◆ボランティア雑感 ◆過去・現在・未来~未来を担う世代として挑む「資料館」~
ボランティア 湯浅 綾佳
7月からピースあいちのボランティアスタッフに加わることになりました。大学の授業の一環として初めて訪れてから2年。まさか再びピースあいちに関わることになるとは思いもしませんでした。
ボランティアスタッフの体験のために訪問させていただいたのが先日のことです。戦争のことは教科書程度にしか知らない若造に何ができるのか、緊張して足を踏み入れました。
そんな私を、ピースあいちの皆様はあたたかく迎えてくださいました。イベントが多く重なっていたこの日、私はあちこちを移動しながら受付や企画展の準備などを少しずつやらせていただきました。どこに行っても笑顔で作業に加わらせてくださいましたが、その目つきは常に真剣です。戦争を語り継ぐという使命感が見える瞳に、どれだけ穏やかでもここは「戦争と平和の資料館」であると再確認しました。
平和を象徴するかのようなあたたかな日だまりと、その裏にある強い信念を垣間見た一日でした。
次世代交流チームの会議で。左から2人目が筆者
私がボランティアとしてピースあいちに戻ってきた理由は、「ピースあいちを『資料館』ではなく、若者が未来を語り未来をつくる場所にしたいから」です。

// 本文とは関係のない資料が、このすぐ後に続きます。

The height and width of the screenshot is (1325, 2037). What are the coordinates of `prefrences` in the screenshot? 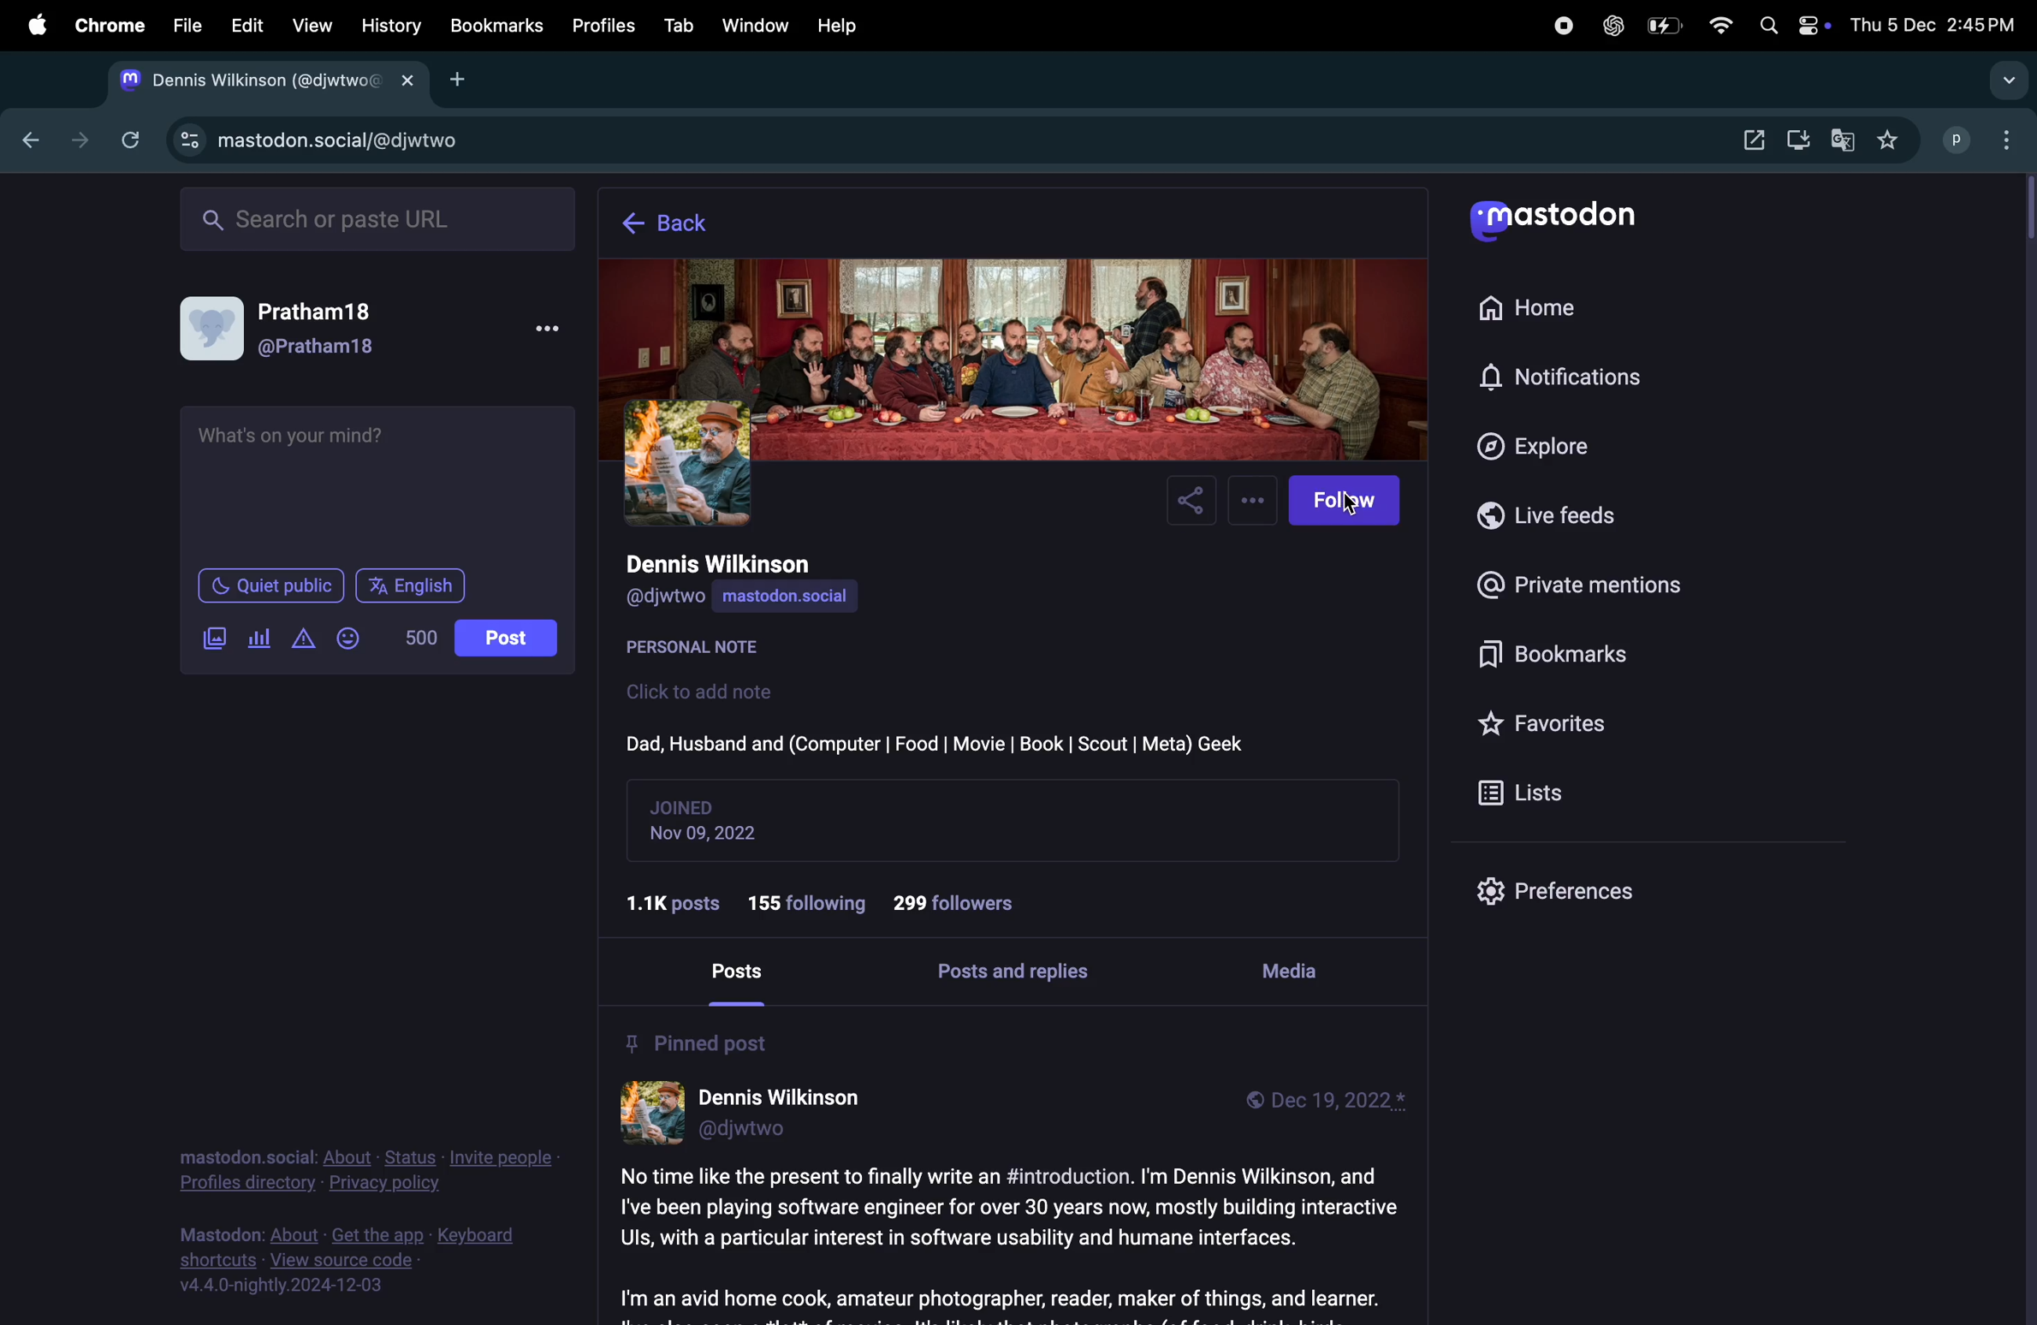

「資料館」という言葉が私はあまり好きではありません。
過去の記録が倉庫にしまわれているだけならまさしく『資料館』です。文字通り『資料が置いてある館』ですから。
しかし、過去の過ちや教訓を生の声、生の遺産をもとに伝え、現代や未来へと繋ぐ場所は、ただの『資料が置いてある館』ではありません。そこは訪れた人がより良い未来をつくる使命を託される場所であると、私は感じています。現に私にとってそうあったように。
私にとって「資料館」は、文字通りの『資料館』などではないのです。
しかし、世界では戦争・紛争・暴力があちこちで起きています。私の身近にも、皆さんの身近にも、さらに新聞やテレビで紹介されるニュースにも、常に暴力があります。その暴力は、「資料館」を人生で一度は訪れたことがあるはずの人の手で起こっています。戦争は許されないものだと、暴力は何も解決しないのだと知っているはずの人の手で。
この人たちにとって「資料館」は、文字通りの『資料館』でしかなかったのです。
このような歴史は繰り返してはいけません。だからこそ私は、次に歴史をつくる若い世代にとって「資料館」を「資料館」たらしめること、そしてそれ以上に、暴力のない世界を確実につくる場所たらしめたいと考えています。その第一歩がピースあいちでの活動です。
私にとっての「資料館」が暴力のない未来をつくる決意を与えてくれた場所であったように、同じく次に未来をつくる他の若者たちにとってもそのような「資料館」であるために、これから精いっぱい活動していきたいと思います。